Precise modulation of neurotransmitter levels is essential for apt functioning of the nervous system. Dopamine is an important brain neurotransmitter that plays a critical role in movement control across species, ranging from microscopic invertebrates to larger mammals, including humans. The levels of dopamine are regulated tightly and precisely through modulation of dopamine release into the space between connected neurons as well as clearance of dopamine from that space. The physiological mechanisms underlying the modulation of synaptic dopamine remain unclear. Towards the goal of elucidating the mechanism of dopamine modulation, the simple yet powerful C. elegans model with a well-defined 302-neuron nervous system is used in this project to uncover the in vivo function of dopamine auto-receptors, presynaptic receptors on dopamine-releasing neurons. With only 8 dopaminergic neurons, the C. elegans model allows dissection of dopaminergic signaling at a level not feasible in other, more complex organisms. Given the similarities of the mammalian and C. elegans dopaminergic systems at the cellular and molecular levels, results from this work will inform understanding of the interactions between dopamine modulators in the mammalian nervous system and thereby inform movement control more generally. This research also provides valuable educational training in science and technology for high school, undergraduate, and graduate students at Delaware State University (DSU), a predominantly undergraduate institution that is a Historically-Black College and University (HBCU). In addition to providing advanced training to an under-represented population of students, this endeavor helps strengthening the research environment at DSU.

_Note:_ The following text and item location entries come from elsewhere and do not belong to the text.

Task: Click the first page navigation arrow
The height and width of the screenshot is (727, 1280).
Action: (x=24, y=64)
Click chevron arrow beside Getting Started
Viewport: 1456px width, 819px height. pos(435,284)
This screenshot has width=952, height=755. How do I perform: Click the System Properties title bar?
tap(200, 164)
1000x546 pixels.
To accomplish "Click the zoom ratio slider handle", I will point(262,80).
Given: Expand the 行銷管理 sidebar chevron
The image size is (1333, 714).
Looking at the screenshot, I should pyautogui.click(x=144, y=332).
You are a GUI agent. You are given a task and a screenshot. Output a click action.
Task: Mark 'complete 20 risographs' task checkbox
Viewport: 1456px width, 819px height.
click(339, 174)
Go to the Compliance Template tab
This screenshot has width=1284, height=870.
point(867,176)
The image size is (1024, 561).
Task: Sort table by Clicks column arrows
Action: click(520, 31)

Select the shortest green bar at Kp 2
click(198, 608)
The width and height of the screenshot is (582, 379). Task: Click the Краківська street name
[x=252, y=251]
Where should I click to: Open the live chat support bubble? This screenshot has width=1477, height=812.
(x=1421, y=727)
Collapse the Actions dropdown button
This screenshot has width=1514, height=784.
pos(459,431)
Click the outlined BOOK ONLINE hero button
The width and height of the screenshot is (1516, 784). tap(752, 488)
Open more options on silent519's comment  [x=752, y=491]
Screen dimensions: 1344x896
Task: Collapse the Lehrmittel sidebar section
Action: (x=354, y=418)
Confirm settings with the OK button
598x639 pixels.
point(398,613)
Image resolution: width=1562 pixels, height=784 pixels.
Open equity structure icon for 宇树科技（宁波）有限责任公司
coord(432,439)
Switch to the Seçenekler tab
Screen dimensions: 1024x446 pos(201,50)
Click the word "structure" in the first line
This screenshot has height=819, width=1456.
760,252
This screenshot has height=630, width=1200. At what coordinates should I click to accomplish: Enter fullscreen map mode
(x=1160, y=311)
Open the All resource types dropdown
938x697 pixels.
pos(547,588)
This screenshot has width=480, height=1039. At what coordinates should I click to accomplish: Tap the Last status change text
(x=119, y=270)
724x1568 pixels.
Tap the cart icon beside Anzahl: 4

Mechanisms of synaptic vesicular fusion and neurotransmitter clearance are highly controlled processes whose finely-tuned regulation is critical for functioning of the nervous system. Auto-receptors have been suggested to regulate neuronal function by affecting neurotransmitter synthesis, vesicular release and neurotransmitter clearance. While auto-receptors for various neurotransmitters have been known for decades, the mechanisms by which they act remain unclear. The overarching goal of this project is to understand how neuronal function and behavior are regulated through real-time precision in synaptic neurotransmitter levels in vivo. The significance of dopamine is underscored by the fact that it critically influences a wide range of behaviors with conserved cellular roles across phylogeny. This research exploits the simple yet well-defined nervous system of Caenorhabditis elegans with its powerful genetics of the model, combined with its transparent body that allows imaging of individual dopaminergic synaptic boutons in living animals. The hypothesis to be tested here is: dopamine auto-receptors modulate neuronal activity through a negative feedback loop controlling synaptic vesicle fusion, and they fine-tune their function via cross-talk with other dopamine regulators such as the membrane dopamine transporter . The experiments will test the behavioral and physiological function of dopamine auto-receptors in vivo while visualizing individual synapses in live animals with fluorescent resonance after photo-bleaching, an approach not currently feasible in mammals. These studies will advance the field in terms of establishing the modulatory effect of D2 auto-receptors on synaptic dopamine, and test its functional interactions with other dopamine modulators.
This award reflects NSF's statutory mission and has been deemed worthy of support through evaluation using the Foundation's intellectual merit and broader impacts review criteria.